▶ [Task]: Give back exactly the lines of the entries below from the line with "1412x656 pixels. At" to the line with "The width and height of the screenshot is (530, 974).", inclusive, and only those.

▶ [Data for processing]:
********
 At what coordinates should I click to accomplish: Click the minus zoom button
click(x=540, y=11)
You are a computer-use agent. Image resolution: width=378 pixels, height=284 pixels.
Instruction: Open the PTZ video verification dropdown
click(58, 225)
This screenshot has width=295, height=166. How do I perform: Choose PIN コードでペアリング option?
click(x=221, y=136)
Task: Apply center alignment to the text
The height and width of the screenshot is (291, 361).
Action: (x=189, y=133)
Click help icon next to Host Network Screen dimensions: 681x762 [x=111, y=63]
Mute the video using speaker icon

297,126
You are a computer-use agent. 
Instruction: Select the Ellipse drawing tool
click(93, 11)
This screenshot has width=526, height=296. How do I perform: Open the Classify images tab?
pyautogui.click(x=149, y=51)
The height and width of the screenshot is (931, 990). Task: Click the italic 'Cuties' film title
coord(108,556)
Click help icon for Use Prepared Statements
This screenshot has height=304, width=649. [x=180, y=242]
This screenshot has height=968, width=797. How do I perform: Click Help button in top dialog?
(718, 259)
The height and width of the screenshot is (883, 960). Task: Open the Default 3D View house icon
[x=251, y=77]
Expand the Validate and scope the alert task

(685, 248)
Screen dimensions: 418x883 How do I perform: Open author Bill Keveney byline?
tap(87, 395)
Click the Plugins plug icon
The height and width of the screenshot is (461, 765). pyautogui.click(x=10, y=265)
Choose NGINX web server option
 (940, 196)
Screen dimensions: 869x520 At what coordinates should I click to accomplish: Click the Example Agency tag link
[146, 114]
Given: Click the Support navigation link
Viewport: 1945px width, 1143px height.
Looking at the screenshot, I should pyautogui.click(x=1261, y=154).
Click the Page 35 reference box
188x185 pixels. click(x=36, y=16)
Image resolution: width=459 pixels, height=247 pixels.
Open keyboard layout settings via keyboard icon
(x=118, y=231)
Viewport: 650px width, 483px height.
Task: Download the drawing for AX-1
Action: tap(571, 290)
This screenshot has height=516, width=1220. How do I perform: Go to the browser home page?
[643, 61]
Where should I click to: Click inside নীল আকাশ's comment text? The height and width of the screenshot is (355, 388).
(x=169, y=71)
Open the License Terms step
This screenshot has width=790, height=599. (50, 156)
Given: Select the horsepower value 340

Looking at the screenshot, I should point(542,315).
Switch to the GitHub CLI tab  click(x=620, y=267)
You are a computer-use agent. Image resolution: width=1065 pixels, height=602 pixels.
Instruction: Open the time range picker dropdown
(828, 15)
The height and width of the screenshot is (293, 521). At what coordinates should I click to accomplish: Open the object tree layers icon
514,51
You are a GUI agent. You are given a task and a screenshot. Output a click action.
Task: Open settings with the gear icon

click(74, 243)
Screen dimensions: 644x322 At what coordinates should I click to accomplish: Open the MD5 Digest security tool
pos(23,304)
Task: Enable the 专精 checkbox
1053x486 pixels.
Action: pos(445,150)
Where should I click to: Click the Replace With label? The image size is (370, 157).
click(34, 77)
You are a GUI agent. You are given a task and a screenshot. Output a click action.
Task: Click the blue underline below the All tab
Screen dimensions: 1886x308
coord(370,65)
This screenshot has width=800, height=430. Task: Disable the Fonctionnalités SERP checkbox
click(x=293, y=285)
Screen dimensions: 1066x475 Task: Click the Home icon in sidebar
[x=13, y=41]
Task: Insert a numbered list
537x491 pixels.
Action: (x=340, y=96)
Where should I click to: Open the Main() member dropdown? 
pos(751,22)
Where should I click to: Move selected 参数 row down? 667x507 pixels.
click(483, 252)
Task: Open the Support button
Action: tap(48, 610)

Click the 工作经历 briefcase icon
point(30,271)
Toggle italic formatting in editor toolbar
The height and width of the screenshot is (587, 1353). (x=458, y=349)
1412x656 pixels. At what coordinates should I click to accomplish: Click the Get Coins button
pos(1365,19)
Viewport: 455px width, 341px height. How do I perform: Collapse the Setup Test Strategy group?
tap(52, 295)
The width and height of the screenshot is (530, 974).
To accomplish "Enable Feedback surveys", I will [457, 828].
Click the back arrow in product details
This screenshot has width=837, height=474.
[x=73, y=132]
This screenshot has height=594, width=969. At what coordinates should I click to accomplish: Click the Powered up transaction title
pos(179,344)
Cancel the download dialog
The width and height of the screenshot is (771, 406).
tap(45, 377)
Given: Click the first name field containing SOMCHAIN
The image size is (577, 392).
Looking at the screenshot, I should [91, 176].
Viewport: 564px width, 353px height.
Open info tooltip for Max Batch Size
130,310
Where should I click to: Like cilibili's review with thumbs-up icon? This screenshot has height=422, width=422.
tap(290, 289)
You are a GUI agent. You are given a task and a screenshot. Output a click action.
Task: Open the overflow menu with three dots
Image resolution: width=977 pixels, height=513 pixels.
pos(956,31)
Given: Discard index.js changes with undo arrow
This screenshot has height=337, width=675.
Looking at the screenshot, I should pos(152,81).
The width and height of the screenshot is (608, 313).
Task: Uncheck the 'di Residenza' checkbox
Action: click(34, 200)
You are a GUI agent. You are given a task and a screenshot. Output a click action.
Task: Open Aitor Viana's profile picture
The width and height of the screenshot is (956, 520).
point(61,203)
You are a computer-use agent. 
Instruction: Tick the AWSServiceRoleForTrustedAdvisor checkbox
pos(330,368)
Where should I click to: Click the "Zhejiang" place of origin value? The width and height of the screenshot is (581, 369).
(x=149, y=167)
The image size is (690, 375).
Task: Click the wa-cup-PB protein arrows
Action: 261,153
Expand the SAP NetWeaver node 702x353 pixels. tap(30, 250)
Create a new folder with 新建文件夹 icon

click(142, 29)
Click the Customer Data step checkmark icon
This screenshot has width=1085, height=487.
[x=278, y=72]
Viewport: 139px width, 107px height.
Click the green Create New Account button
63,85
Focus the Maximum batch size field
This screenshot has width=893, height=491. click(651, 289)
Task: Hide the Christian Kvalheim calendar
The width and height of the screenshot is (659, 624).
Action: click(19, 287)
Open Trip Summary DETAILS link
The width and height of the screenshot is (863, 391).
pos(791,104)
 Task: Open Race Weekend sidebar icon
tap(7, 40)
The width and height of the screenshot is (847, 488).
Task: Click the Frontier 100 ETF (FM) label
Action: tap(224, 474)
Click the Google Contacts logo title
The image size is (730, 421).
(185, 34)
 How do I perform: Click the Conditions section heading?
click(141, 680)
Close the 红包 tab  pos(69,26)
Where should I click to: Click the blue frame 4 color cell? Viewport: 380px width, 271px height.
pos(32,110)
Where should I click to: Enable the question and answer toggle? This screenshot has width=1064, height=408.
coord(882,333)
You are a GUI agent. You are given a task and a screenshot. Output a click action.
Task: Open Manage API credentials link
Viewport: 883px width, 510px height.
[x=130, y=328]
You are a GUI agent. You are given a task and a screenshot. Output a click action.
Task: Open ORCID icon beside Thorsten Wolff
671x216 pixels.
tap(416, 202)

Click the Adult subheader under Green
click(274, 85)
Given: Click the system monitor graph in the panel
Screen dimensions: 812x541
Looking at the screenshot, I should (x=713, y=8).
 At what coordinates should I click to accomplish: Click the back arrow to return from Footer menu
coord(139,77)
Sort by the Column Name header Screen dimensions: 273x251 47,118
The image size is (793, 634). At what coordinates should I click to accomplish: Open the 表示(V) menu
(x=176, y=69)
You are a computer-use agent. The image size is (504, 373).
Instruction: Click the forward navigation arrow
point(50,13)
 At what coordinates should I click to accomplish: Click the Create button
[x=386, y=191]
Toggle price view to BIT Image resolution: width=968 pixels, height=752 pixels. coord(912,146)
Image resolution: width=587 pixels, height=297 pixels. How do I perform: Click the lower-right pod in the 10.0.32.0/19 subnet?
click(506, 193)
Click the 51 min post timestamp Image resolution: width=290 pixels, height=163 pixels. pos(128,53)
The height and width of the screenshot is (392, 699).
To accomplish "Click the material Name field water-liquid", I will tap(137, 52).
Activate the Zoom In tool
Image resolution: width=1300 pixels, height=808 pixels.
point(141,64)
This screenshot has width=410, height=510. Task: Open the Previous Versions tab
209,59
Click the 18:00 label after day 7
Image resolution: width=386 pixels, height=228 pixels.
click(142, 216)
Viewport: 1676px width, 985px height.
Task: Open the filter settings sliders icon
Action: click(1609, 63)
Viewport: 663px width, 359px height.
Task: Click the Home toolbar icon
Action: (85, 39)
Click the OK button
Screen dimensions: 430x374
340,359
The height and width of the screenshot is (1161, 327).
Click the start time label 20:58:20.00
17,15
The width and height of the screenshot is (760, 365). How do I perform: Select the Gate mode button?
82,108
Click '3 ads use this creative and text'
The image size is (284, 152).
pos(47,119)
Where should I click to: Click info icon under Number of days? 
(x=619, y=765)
********
▶ [Task solution]:
1412x656 pixels. At what coordinates should I click to accomplish: Click the Get Coins button
pos(1365,19)
Viewport: 455px width, 341px height. How do I perform: Collapse the Setup Test Strategy group?
tap(52, 295)
The width and height of the screenshot is (530, 974).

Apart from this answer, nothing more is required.